■ Given instruction
Return every line of the records below as a JSON list of strings, one string per line, with blank lines omitted.

* BEGIN Data listing *

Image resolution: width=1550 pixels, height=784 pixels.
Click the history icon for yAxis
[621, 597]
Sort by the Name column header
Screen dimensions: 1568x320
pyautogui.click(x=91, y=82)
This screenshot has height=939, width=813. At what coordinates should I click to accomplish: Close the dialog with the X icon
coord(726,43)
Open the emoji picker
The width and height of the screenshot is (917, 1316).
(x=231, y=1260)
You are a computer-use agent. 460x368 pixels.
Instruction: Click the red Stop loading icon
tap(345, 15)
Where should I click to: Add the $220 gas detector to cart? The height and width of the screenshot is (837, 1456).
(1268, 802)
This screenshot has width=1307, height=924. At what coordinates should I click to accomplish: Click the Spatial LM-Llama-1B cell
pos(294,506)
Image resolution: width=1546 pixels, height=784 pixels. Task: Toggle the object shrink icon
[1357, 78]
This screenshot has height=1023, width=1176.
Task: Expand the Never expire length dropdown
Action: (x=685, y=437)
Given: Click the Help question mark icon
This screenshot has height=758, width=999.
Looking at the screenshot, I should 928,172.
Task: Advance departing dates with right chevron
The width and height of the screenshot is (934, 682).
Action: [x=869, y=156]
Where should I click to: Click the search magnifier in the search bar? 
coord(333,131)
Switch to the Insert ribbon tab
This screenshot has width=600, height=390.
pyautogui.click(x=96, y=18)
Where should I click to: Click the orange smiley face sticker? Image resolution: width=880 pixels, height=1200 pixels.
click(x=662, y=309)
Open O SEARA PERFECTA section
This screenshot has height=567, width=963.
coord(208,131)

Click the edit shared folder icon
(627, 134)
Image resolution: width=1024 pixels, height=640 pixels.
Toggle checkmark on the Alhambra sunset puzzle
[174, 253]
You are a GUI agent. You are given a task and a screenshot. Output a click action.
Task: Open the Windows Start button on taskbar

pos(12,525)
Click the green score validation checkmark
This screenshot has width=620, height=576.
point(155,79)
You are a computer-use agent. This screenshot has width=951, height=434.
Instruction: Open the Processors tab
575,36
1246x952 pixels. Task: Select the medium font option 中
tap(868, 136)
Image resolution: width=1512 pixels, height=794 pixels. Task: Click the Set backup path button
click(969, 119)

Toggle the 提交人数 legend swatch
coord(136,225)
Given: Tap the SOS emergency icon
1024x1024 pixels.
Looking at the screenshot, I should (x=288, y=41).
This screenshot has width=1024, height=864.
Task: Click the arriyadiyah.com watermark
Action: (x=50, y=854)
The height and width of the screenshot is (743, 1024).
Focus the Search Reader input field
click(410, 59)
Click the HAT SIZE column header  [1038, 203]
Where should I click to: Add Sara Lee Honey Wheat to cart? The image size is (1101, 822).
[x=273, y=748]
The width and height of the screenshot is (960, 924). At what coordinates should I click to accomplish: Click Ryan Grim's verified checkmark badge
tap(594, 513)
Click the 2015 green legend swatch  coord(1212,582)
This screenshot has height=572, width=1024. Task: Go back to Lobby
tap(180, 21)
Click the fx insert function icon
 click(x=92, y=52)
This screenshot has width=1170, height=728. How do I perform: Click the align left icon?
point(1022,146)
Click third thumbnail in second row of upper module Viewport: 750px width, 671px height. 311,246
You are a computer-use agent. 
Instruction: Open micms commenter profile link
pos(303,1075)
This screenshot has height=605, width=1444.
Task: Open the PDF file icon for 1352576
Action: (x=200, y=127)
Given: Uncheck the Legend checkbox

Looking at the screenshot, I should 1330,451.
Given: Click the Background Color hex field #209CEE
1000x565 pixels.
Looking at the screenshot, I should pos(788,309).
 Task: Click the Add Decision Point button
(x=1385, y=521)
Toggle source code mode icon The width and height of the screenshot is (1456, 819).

* END Data listing *

■ Result for this task
[
  "Image resolution: width=1550 pixels, height=784 pixels.",
  "Click the history icon for yAxis",
  "[621, 597]",
  "Sort by the Name column header",
  "Screen dimensions: 1568x320",
  "pyautogui.click(x=91, y=82)",
  "This screenshot has height=939, width=813. At what coordinates should I click to accomplish: Close the dialog with the X icon",
  "coord(726,43)",
  "Open the emoji picker",
  "The width and height of the screenshot is (917, 1316).",
  "(x=231, y=1260)",
  "You are a computer-use agent. 460x368 pixels.",
  "Instruction: Click the red Stop loading icon",
  "tap(345, 15)",
  "Where should I click to: Add the $220 gas detector to cart? The height and width of the screenshot is (837, 1456).",
  "(1268, 802)",
  "This screenshot has width=1307, height=924. At what coordinates should I click to accomplish: Click the Spatial LM-Llama-1B cell",
  "pos(294,506)",
  "Image resolution: width=1546 pixels, height=784 pixels. Task: Toggle the object shrink icon",
  "[1357, 78]",
  "This screenshot has height=1023, width=1176.",
  "Task: Expand the Never expire length dropdown",
  "Action: (x=685, y=437)",
  "Given: Click the Help question mark icon",
  "This screenshot has height=758, width=999.",
  "Looking at the screenshot, I should 928,172.",
  "Task: Advance departing dates with right chevron",
  "The width and height of the screenshot is (934, 682).",
  "Action: [x=869, y=156]",
  "Where should I click to: Click the search magnifier in the search bar? ",
  "coord(333,131)",
  "Switch to the Insert ribbon tab",
  "This screenshot has width=600, height=390.",
  "pyautogui.click(x=96, y=18)",
  "Where should I click to: Click the orange smiley face sticker? Image resolution: width=880 pixels, height=1200 pixels.",
  "click(x=662, y=309)",
  "Open O SEARA PERFECTA section",
  "This screenshot has height=567, width=963.",
  "coord(208,131)",
  "Click the edit shared folder icon",
  "(627, 134)",
  "Image resolution: width=1024 pixels, height=640 pixels.",
  "Toggle checkmark on the Alhambra sunset puzzle",
  "[174, 253]",
  "You are a GUI agent. You are given a task and a screenshot. Output a click action.",
  "Task: Open the Windows Start button on taskbar",
  "pos(12,525)",
  "Click the green score validation checkmark",
  "This screenshot has width=620, height=576.",
  "point(155,79)",
  "You are a computer-use agent. This screenshot has width=951, height=434.",
  "Instruction: Open the Processors tab",
  "575,36",
  "1246x952 pixels. Task: Select the medium font option 中",
  "tap(868, 136)",
  "Image resolution: width=1512 pixels, height=794 pixels. Task: Click the Set backup path button",
  "click(969, 119)",
  "Toggle the 提交人数 legend swatch",
  "coord(136,225)",
  "Given: Tap the SOS emergency icon",
  "1024x1024 pixels.",
  "Looking at the screenshot, I should (x=288, y=41).",
  "This screenshot has width=1024, height=864.",
  "Task: Click the arriyadiyah.com watermark",
  "Action: (x=50, y=854)",
  "The height and width of the screenshot is (743, 1024).",
  "Focus the Search Reader input field",
  "click(410, 59)",
  "Click the HAT SIZE column header  [1038, 203]",
  "Where should I click to: Add Sara Lee Honey Wheat to cart? The image size is (1101, 822).",
  "[x=273, y=748]",
  "The width and height of the screenshot is (960, 924). At what coordinates should I click to accomplish: Click Ryan Grim's verified checkmark badge",
  "tap(594, 513)",
  "Click the 2015 green legend swatch  coord(1212,582)",
  "This screenshot has height=572, width=1024. Task: Go back to Lobby",
  "tap(180, 21)",
  "Click the fx insert function icon",
  " click(x=92, y=52)",
  "This screenshot has width=1170, height=728. How do I perform: Click the align left icon?",
  "point(1022,146)",
  "Click third thumbnail in second row of upper module Viewport: 750px width, 671px height. 311,246",
  "You are a computer-use agent. ",
  "Instruction: Open micms commenter profile link",
  "pos(303,1075)",
  "This screenshot has height=605, width=1444.",
  "Task: Open the PDF file icon for 1352576",
  "Action: (x=200, y=127)",
  "Given: Uncheck the Legend checkbox",
  "Looking at the screenshot, I should 1330,451.",
  "Given: Click the Background Color hex field #209CEE",
  "1000x565 pixels.",
  "Looking at the screenshot, I should pos(788,309).",
  " Task: Click the Add Decision Point button",
  "(x=1385, y=521)",
  "Toggle source code mode icon The width and height of the screenshot is (1456, 819)."
]